=== Section Start ===

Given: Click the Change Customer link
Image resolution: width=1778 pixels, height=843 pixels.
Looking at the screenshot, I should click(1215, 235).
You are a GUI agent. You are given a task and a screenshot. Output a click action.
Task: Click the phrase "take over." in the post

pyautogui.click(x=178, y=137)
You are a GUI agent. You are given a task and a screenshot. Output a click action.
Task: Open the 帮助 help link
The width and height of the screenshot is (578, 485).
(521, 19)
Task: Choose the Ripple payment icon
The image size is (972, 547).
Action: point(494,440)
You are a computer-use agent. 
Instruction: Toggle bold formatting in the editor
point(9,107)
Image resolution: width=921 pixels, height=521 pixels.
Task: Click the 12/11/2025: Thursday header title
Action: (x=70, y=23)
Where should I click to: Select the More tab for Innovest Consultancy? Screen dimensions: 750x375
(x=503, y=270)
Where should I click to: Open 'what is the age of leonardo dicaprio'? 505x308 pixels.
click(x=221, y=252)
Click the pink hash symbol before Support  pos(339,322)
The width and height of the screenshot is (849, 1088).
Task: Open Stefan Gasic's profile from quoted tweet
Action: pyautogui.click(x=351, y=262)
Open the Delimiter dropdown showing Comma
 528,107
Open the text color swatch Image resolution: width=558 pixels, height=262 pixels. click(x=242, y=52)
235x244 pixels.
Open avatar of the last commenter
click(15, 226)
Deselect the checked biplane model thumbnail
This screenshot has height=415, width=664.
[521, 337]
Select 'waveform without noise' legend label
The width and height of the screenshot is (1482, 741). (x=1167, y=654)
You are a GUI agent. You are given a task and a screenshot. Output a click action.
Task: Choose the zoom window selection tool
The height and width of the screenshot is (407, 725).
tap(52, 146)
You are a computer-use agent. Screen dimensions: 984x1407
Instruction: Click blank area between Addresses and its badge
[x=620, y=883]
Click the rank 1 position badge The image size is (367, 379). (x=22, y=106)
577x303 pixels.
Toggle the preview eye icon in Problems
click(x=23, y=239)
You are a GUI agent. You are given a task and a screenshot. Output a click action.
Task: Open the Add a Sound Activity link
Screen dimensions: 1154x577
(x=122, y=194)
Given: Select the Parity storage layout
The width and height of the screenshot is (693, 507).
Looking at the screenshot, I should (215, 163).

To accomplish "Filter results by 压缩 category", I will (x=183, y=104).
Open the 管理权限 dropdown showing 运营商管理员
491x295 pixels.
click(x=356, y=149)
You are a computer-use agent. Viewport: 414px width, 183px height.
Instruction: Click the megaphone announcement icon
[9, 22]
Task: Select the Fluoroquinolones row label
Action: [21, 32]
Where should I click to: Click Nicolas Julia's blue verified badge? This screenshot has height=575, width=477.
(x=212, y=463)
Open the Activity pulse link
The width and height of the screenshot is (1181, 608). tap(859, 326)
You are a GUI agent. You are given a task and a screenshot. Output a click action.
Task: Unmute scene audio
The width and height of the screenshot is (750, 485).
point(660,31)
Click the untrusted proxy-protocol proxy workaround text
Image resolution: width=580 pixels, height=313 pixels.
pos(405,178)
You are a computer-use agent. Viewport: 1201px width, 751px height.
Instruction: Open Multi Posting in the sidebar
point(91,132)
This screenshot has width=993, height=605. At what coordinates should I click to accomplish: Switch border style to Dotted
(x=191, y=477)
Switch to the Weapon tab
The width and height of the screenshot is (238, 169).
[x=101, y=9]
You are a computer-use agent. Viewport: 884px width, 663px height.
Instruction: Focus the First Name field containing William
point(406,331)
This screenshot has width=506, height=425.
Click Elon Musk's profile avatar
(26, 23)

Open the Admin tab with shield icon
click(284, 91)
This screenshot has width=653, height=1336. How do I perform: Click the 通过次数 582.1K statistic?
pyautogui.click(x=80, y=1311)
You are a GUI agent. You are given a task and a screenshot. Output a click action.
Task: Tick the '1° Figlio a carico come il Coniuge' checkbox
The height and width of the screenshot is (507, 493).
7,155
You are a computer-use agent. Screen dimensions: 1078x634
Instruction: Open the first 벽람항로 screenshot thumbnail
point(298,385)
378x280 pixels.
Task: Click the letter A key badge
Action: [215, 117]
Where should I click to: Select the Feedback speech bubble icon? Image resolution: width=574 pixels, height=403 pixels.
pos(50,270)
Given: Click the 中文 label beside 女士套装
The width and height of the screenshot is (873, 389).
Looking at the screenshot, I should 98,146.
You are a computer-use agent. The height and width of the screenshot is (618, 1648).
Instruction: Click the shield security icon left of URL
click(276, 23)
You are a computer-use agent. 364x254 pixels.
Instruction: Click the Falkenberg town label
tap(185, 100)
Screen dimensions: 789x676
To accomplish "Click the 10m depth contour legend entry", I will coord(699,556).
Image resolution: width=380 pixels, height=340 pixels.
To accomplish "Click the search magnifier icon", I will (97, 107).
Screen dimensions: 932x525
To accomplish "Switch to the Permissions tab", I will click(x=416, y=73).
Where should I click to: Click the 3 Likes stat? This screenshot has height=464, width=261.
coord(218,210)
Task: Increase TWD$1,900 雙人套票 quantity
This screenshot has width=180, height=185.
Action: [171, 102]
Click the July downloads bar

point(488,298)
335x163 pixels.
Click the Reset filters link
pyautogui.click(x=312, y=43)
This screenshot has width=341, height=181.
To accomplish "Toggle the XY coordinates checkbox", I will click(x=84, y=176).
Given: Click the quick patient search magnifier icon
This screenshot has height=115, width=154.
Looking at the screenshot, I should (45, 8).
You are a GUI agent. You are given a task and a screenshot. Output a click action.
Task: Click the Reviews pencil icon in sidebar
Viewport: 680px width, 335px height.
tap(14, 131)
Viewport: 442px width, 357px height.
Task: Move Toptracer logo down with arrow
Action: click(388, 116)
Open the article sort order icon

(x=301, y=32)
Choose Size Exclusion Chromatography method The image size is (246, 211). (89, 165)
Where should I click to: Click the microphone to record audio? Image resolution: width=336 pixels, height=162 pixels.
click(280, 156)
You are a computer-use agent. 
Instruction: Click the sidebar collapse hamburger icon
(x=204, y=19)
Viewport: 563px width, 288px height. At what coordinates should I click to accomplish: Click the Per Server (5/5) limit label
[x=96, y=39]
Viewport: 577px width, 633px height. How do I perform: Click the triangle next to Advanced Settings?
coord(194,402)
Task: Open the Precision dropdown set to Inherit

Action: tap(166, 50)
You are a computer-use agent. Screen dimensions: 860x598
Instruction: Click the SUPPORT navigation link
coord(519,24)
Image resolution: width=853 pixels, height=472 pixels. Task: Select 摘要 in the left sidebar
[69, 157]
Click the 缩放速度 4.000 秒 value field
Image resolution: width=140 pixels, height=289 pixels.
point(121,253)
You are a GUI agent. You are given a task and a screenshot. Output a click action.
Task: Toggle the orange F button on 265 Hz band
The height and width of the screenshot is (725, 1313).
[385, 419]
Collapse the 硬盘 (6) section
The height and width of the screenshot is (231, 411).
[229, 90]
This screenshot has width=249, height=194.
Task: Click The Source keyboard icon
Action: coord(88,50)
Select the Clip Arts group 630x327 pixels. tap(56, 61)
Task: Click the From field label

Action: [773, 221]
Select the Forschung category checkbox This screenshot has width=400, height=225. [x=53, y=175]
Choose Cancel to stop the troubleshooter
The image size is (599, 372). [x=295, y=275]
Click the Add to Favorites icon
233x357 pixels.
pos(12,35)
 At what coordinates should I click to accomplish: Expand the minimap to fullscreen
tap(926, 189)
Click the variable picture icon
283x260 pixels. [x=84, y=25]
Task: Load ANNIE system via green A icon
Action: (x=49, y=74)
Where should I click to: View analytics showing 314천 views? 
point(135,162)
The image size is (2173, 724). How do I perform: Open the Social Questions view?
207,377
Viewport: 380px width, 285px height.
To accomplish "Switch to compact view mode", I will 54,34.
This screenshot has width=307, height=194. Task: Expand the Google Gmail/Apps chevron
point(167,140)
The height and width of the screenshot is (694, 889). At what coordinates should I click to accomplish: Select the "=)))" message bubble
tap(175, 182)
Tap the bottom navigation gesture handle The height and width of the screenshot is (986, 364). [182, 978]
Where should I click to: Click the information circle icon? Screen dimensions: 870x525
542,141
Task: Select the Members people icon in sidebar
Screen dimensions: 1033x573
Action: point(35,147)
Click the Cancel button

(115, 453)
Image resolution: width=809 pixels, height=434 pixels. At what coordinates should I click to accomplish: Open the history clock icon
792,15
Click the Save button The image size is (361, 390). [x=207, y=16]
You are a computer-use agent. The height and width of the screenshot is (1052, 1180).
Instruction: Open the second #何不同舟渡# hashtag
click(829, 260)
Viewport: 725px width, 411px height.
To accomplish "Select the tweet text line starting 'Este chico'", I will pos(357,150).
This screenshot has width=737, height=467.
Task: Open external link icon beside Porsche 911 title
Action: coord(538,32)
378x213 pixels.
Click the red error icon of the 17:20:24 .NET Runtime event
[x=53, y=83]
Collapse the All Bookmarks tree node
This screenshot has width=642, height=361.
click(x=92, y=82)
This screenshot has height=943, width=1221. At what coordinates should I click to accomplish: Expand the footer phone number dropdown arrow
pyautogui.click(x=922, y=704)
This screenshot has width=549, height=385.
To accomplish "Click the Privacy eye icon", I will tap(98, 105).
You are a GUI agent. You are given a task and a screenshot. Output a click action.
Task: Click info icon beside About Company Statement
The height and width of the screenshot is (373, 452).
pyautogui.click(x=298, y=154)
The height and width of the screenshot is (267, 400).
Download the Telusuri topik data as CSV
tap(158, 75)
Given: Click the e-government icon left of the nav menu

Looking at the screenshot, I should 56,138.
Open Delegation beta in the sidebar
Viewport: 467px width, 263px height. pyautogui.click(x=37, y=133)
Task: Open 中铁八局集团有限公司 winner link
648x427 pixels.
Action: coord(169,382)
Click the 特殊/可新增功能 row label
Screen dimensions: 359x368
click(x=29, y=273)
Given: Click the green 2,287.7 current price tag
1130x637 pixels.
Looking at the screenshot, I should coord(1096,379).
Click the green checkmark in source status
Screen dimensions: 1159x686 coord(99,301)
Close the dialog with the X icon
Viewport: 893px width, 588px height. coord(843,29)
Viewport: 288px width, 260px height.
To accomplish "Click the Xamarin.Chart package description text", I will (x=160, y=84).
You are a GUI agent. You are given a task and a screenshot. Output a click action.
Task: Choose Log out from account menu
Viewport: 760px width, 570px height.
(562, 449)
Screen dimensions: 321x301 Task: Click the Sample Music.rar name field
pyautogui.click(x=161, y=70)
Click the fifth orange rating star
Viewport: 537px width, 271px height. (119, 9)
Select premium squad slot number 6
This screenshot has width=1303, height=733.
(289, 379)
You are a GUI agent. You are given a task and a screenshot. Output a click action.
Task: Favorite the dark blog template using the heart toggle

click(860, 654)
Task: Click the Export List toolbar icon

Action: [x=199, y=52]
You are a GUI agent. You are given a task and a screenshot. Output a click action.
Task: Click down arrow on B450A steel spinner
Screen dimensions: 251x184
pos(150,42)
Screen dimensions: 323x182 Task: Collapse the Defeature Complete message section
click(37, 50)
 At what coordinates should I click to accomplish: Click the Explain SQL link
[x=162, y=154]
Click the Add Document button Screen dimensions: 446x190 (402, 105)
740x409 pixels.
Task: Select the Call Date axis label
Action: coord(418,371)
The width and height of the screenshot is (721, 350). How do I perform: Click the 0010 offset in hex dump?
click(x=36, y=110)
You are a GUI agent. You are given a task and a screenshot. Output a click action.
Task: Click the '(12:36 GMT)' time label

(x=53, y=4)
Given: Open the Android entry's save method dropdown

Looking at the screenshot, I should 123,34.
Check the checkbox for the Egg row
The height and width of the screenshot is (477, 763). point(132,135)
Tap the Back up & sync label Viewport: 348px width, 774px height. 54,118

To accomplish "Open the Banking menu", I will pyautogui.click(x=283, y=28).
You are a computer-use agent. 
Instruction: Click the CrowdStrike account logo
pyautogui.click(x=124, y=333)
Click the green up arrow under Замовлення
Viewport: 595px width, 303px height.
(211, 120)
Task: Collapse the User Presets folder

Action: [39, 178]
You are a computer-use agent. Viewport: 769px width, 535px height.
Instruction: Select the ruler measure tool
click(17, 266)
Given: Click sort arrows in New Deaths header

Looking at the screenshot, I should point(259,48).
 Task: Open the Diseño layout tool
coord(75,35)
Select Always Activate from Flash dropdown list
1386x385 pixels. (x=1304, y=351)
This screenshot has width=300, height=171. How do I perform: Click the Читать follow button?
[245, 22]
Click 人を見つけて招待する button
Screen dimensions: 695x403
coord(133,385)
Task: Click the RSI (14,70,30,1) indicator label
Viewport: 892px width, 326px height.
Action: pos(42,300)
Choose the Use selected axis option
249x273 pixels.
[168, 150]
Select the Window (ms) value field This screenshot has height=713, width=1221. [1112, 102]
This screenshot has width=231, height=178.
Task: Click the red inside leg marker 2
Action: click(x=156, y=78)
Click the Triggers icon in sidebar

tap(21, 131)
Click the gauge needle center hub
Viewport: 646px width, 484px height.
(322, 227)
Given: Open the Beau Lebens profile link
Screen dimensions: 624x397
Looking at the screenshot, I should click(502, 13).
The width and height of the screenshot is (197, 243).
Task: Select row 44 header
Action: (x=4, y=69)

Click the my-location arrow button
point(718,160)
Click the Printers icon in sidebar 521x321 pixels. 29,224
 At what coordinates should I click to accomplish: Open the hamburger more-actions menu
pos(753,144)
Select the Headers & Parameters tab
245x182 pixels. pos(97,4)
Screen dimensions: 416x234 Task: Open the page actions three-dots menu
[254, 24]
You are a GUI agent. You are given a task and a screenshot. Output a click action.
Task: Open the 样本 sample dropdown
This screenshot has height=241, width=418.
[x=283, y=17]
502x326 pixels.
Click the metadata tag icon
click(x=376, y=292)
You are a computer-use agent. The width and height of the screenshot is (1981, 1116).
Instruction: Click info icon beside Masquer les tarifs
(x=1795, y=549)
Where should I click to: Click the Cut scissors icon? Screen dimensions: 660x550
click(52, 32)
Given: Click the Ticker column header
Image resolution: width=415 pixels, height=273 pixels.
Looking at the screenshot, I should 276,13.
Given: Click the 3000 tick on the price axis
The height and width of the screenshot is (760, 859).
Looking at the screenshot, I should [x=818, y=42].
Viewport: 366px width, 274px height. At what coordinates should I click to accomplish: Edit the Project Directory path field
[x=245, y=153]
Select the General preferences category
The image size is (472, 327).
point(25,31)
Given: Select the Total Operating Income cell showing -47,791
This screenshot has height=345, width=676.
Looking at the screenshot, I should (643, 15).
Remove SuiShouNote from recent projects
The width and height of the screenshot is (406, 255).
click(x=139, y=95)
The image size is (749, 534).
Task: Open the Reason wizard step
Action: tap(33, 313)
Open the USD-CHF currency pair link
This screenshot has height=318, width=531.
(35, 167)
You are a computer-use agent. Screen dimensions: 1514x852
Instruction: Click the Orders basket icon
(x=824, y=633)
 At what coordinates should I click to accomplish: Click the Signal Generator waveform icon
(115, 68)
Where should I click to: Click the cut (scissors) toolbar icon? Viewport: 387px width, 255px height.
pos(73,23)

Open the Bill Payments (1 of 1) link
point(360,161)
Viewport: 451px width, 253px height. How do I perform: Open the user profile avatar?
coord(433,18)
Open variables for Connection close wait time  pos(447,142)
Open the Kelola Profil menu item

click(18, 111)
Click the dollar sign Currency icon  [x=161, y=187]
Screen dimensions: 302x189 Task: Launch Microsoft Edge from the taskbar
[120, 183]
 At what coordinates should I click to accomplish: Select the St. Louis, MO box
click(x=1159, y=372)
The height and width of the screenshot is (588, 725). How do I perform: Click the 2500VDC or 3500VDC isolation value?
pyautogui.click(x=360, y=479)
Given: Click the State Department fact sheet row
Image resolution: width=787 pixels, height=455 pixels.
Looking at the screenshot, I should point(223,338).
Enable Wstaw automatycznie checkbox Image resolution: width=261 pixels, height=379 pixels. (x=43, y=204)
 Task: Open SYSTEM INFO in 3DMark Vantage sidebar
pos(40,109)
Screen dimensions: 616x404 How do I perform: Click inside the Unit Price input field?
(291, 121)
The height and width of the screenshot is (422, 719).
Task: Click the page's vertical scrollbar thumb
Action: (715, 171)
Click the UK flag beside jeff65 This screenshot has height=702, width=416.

=== Section End ===

**Task brief**
Name the number of lines in the listing that contain the word "magnifier", and only that number.

**Completed exercise**
2